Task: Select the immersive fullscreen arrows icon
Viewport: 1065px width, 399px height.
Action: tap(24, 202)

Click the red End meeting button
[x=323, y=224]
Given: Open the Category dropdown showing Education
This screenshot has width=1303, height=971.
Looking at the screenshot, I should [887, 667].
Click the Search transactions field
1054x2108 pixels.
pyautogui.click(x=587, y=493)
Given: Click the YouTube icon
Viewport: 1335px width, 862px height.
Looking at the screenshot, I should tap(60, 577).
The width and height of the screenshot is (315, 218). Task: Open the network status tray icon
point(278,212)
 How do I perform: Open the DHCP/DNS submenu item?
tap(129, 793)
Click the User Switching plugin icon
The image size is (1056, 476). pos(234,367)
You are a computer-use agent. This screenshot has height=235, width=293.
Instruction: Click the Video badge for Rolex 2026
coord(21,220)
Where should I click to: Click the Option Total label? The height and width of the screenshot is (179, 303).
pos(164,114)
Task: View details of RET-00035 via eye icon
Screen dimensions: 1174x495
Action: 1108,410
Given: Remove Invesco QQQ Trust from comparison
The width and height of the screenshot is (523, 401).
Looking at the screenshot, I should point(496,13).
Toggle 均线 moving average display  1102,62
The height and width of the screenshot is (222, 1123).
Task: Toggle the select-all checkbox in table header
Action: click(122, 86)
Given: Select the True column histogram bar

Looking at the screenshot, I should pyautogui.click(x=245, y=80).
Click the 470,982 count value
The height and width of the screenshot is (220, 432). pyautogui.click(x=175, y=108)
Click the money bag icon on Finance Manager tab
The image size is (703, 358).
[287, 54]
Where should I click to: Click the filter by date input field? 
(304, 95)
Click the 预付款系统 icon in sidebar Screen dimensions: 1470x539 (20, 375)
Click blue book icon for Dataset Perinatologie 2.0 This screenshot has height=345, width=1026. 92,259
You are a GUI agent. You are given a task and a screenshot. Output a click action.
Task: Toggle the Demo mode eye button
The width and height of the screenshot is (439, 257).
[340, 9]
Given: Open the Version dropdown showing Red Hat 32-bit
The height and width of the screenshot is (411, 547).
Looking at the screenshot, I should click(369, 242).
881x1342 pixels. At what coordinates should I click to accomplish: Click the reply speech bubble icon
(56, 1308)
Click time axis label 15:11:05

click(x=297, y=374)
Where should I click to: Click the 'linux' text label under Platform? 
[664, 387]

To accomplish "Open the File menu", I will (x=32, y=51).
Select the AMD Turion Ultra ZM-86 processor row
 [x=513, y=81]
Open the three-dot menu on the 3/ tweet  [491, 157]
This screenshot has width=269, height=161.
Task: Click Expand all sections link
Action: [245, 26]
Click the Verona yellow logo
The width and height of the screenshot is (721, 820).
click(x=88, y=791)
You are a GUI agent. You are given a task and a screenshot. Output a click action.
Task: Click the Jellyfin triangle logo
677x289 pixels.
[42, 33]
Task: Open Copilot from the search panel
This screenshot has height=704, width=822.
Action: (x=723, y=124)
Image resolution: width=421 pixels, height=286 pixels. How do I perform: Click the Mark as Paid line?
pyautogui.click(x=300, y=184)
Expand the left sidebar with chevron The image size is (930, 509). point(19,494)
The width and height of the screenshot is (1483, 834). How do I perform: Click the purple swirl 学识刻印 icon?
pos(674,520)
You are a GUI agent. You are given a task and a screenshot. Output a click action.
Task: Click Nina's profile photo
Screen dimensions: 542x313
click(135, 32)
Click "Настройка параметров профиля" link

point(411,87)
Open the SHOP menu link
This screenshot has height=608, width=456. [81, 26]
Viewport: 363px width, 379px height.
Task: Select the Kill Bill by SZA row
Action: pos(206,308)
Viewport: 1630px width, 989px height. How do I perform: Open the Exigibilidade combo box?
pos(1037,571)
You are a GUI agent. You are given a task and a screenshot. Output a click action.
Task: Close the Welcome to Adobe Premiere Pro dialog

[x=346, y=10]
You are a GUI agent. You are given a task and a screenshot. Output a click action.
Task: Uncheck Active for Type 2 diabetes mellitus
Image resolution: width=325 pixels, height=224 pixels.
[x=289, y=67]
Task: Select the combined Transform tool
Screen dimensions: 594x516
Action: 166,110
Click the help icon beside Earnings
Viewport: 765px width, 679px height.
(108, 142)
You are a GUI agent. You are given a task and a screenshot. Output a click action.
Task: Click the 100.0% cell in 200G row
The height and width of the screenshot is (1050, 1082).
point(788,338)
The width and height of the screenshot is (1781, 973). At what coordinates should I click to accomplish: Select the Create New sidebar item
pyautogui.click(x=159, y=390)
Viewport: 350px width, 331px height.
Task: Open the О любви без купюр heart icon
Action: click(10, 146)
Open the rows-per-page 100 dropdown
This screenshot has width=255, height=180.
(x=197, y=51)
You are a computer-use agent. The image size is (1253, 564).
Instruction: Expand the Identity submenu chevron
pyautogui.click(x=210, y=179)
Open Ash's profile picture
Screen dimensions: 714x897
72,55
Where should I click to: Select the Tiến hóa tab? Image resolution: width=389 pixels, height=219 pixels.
___
▸ **EXERCISE TASK**
List each line in the items above that contains the string "pixels". Case counts.

▸ **EXERCISE SOLUTION**
1054x2108 pixels.
881x1342 pixels. At what coordinates should I click to accomplish: Click the reply speech bubble icon
677x289 pixels.
Image resolution: width=421 pixels, height=286 pixels. How do I perform: Click the Mark as Paid line?
Image resolution: width=325 pixels, height=224 pixels.
Where should I click to: Select the Tiến hóa tab? Image resolution: width=389 pixels, height=219 pixels.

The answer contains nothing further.